How a warmer Mediterranean preconditions the upper-level environment for the development of Medicane Ianos

Abstract. Medicane Ianos in September 2020 was one of the strongest medicanes observed in the last 25 years. It was, like other medicanes, a very intense cyclone evolving from a baroclinic mid-latitude low into a tropical-like cyclone. The dynamical elements necessary to improve the predictability of Ianos are explored with the use of simulations with the Met Office Unified Model (MetUM) at 2.2 km grid spacing for five different initialisation times, from four to two days before Ianos's landfall. Simulations are also performed with the Sea Surface Temperature (SST) uniformly increased and decreased by 2 K from analysis to explore the impact of enhanced and reduced sea-surface surface fluxes on Ianos's evolution. All the simulations with +2 K SST are able to simulate medicane Ianos, albeit too intensely. The simulations with control SST initialised at the two earliest times fail to capture intense preceding precipitation events at the right locations, and the subsequent development of Ianos. Amongst the simulations with -2 K SST, only the one initialised at the latest time develops the medicane. 

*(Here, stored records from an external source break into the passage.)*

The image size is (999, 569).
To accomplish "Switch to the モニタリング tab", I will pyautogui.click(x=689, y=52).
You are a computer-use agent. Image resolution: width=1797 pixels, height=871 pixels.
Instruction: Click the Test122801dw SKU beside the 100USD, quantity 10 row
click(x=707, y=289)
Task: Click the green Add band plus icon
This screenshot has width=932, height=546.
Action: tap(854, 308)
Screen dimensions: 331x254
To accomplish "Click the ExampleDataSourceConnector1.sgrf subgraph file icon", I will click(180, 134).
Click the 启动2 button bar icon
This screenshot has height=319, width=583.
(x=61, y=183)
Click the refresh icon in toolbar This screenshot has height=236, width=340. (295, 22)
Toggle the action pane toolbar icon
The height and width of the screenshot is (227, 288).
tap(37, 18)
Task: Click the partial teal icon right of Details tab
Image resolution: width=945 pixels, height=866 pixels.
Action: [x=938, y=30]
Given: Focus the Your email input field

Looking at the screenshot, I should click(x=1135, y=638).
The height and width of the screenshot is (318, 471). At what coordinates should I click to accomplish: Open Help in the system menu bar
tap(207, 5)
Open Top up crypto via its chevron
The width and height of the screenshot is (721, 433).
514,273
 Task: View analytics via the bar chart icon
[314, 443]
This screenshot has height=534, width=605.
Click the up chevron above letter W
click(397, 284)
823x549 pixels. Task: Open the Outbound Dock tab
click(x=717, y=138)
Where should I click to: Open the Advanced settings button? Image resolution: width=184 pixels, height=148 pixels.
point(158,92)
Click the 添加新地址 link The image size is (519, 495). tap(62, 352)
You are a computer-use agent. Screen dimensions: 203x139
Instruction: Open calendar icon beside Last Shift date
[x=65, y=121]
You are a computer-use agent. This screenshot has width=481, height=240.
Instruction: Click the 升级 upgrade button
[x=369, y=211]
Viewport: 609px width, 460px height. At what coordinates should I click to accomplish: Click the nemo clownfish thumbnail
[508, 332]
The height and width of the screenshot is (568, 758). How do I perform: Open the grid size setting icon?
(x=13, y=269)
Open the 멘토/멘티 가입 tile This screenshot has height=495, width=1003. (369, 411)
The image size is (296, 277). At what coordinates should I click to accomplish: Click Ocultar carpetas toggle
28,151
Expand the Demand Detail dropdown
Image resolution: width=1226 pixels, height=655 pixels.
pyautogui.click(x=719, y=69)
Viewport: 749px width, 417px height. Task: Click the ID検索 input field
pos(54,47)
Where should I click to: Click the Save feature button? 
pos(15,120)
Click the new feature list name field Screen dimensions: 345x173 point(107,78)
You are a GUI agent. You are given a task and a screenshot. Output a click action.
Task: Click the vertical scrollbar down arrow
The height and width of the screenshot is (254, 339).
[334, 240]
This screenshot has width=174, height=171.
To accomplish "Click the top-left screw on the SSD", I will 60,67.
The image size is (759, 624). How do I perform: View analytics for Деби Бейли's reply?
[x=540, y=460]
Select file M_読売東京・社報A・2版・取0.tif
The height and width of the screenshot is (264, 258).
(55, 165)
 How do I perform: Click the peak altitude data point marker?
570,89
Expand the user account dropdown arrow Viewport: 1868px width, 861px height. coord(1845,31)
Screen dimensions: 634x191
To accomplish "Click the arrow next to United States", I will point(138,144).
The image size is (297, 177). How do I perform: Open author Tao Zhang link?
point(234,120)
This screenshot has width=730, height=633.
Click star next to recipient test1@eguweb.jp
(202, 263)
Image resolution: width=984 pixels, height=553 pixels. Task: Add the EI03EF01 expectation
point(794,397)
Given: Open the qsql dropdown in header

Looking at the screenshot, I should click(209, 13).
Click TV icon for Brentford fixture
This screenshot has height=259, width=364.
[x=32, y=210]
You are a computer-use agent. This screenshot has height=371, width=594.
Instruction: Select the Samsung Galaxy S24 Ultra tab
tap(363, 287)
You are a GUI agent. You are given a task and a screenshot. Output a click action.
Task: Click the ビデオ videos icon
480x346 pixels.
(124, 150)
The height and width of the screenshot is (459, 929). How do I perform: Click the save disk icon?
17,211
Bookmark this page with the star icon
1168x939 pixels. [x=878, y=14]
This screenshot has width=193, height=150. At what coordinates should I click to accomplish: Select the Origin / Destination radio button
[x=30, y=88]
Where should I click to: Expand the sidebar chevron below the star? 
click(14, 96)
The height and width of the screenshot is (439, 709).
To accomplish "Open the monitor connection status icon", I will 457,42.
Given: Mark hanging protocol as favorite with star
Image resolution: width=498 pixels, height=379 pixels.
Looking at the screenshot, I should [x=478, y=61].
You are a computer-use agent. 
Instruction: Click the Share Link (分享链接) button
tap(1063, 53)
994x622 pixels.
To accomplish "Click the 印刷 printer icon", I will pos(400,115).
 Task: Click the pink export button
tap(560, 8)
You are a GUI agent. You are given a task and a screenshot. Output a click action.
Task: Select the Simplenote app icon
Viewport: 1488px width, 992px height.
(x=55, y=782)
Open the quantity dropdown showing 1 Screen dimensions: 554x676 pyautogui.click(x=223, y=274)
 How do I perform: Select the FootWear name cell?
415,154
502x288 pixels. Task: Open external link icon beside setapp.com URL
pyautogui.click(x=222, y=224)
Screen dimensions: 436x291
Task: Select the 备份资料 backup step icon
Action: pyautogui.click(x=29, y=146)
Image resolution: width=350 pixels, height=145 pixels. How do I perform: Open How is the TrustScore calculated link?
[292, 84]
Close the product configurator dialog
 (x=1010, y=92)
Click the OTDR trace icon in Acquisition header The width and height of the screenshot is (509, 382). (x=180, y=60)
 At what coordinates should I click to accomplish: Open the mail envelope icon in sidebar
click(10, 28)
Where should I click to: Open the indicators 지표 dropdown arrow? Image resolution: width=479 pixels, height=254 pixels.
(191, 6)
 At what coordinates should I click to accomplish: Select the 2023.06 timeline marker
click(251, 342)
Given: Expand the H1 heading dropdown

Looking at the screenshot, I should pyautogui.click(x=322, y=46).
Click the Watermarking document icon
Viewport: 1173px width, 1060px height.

Links between sea-surface fluxes and upper-level baroclinic processes are investigated. We find (i) a bubble of low-valued potential vorticity (PV) formed within a trough above where Ianos developed, diabatic processes associated with a preceding precipitation event triggered a balanced divergent flow in the upper-levels which contributed to the creation and maintenance this low-PV bubble, as shown by results from a semi-geostrophic inversion tool, (ii) Upper-level geostrophic vorticity advection associated with the low-PV bubble forced quasi-geostrophic ascent during Ianos's cyclogenesis, and (iii) diabatic processes dominated by deep convection formed a vertical PV tower in Ianos and continued to produce diabatically-induced divergent outflow aloft, thus sustaining Ianos's development. Simulations missing any of these three elements do not develop medicane Ianos.

Our results imply that  preceding convection was essential for the subsequent development of Ianos, highlighting the importance of the interactions between near-surface small-scale diabatic processes and the upper-level quasi-geostrophic flow. A warmer SST strengthens the processes and thus enables Ianos to be predicted in simulations initiated at the earlier times that failed to generate the medicane with control SSTs.